TASK MATERIAL »
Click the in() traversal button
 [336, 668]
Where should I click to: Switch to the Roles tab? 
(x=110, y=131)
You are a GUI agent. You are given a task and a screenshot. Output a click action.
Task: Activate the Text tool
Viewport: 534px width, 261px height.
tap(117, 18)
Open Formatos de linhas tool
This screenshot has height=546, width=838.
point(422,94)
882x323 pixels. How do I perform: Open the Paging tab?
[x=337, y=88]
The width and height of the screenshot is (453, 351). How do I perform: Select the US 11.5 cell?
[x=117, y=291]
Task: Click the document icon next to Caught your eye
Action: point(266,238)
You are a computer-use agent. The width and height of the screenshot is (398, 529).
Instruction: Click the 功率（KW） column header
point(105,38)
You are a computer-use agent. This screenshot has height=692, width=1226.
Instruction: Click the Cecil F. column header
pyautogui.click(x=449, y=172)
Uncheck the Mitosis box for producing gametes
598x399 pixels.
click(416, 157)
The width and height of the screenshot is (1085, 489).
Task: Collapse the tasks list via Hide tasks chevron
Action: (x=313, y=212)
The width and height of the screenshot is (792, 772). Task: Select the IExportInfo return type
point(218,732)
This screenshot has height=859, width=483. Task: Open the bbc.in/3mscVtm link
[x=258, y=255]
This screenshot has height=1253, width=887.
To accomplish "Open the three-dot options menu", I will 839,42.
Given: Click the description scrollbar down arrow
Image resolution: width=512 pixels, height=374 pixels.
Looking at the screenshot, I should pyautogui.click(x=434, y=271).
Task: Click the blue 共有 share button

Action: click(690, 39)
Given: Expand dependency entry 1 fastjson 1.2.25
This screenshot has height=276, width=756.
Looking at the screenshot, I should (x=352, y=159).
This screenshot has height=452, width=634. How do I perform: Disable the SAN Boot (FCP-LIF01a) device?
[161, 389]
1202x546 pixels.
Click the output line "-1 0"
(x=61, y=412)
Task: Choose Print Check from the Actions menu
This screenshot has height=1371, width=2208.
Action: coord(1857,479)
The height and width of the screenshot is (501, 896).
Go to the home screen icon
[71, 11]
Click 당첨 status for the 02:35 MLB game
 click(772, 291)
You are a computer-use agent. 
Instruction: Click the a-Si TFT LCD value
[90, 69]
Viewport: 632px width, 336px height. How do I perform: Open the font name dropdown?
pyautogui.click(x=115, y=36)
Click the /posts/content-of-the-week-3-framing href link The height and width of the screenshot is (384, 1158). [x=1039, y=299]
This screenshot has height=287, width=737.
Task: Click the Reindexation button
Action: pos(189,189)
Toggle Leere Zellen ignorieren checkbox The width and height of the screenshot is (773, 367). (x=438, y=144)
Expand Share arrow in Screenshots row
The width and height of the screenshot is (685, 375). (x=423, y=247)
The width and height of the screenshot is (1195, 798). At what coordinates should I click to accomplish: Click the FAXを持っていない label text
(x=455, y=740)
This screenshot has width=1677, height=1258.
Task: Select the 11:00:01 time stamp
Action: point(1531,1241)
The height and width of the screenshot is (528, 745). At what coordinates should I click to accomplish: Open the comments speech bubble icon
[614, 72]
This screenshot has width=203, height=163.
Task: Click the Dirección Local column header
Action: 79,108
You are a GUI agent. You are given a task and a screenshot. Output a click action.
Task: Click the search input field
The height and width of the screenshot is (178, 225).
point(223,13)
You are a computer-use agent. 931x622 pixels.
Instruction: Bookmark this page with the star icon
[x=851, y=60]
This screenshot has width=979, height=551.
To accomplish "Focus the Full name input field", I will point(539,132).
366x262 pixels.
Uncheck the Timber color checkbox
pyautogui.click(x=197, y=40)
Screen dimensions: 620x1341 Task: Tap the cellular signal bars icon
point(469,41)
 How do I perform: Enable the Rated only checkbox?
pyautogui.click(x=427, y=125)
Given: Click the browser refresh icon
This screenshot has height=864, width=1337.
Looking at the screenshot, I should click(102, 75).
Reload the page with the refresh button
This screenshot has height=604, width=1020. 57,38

PROBLEM DETAILS » The records above should be given again in full, exactly as written.

THE COMPLETED TASK »
Click the in() traversal button
 [336, 668]
Where should I click to: Switch to the Roles tab? 
(x=110, y=131)
You are a GUI agent. You are given a task and a screenshot. Output a click action.
Task: Activate the Text tool
Viewport: 534px width, 261px height.
tap(117, 18)
Open Formatos de linhas tool
This screenshot has height=546, width=838.
point(422,94)
882x323 pixels. How do I perform: Open the Paging tab?
[x=337, y=88]
The width and height of the screenshot is (453, 351). How do I perform: Select the US 11.5 cell?
[x=117, y=291]
Task: Click the document icon next to Caught your eye
Action: point(266,238)
You are a computer-use agent. The width and height of the screenshot is (398, 529).
Instruction: Click the 功率（KW） column header
point(105,38)
You are a computer-use agent. This screenshot has height=692, width=1226.
Instruction: Click the Cecil F. column header
pyautogui.click(x=449, y=172)
Uncheck the Mitosis box for producing gametes
598x399 pixels.
click(416, 157)
The width and height of the screenshot is (1085, 489).
Task: Collapse the tasks list via Hide tasks chevron
Action: (x=313, y=212)
The width and height of the screenshot is (792, 772). Task: Select the IExportInfo return type
point(218,732)
This screenshot has height=859, width=483. Task: Open the bbc.in/3mscVtm link
[x=258, y=255]
This screenshot has height=1253, width=887.
To accomplish "Open the three-dot options menu", I will 839,42.
Given: Click the description scrollbar down arrow
Image resolution: width=512 pixels, height=374 pixels.
Looking at the screenshot, I should pyautogui.click(x=434, y=271).
Task: Click the blue 共有 share button

Action: click(690, 39)
Given: Expand dependency entry 1 fastjson 1.2.25
This screenshot has height=276, width=756.
Looking at the screenshot, I should (x=352, y=159).
This screenshot has height=452, width=634. How do I perform: Disable the SAN Boot (FCP-LIF01a) device?
[161, 389]
1202x546 pixels.
Click the output line "-1 0"
(x=61, y=412)
Task: Choose Print Check from the Actions menu
This screenshot has height=1371, width=2208.
Action: coord(1857,479)
The height and width of the screenshot is (501, 896).
Go to the home screen icon
[71, 11]
Click 당첨 status for the 02:35 MLB game
 click(772, 291)
You are a computer-use agent. 
Instruction: Click the a-Si TFT LCD value
[90, 69]
Viewport: 632px width, 336px height. How do I perform: Open the font name dropdown?
pyautogui.click(x=115, y=36)
Click the /posts/content-of-the-week-3-framing href link The height and width of the screenshot is (384, 1158). [x=1039, y=299]
This screenshot has height=287, width=737.
Task: Click the Reindexation button
Action: pos(189,189)
Toggle Leere Zellen ignorieren checkbox The width and height of the screenshot is (773, 367). (x=438, y=144)
Expand Share arrow in Screenshots row
The width and height of the screenshot is (685, 375). (x=423, y=247)
The width and height of the screenshot is (1195, 798). At what coordinates should I click to accomplish: Click the FAXを持っていない label text
(x=455, y=740)
This screenshot has width=1677, height=1258.
Task: Select the 11:00:01 time stamp
Action: point(1531,1241)
The height and width of the screenshot is (528, 745). At what coordinates should I click to accomplish: Open the comments speech bubble icon
[614, 72]
This screenshot has width=203, height=163.
Task: Click the Dirección Local column header
Action: 79,108
You are a GUI agent. You are given a task and a screenshot. Output a click action.
Task: Click the search input field
The height and width of the screenshot is (178, 225).
point(223,13)
You are a computer-use agent. 931x622 pixels.
Instruction: Bookmark this page with the star icon
[x=851, y=60]
This screenshot has width=979, height=551.
To accomplish "Focus the Full name input field", I will point(539,132).
366x262 pixels.
Uncheck the Timber color checkbox
pyautogui.click(x=197, y=40)
Screen dimensions: 620x1341 Task: Tap the cellular signal bars icon
point(469,41)
 How do I perform: Enable the Rated only checkbox?
pyautogui.click(x=427, y=125)
Given: Click the browser refresh icon
This screenshot has height=864, width=1337.
Looking at the screenshot, I should click(102, 75).
Reload the page with the refresh button
This screenshot has height=604, width=1020. 57,38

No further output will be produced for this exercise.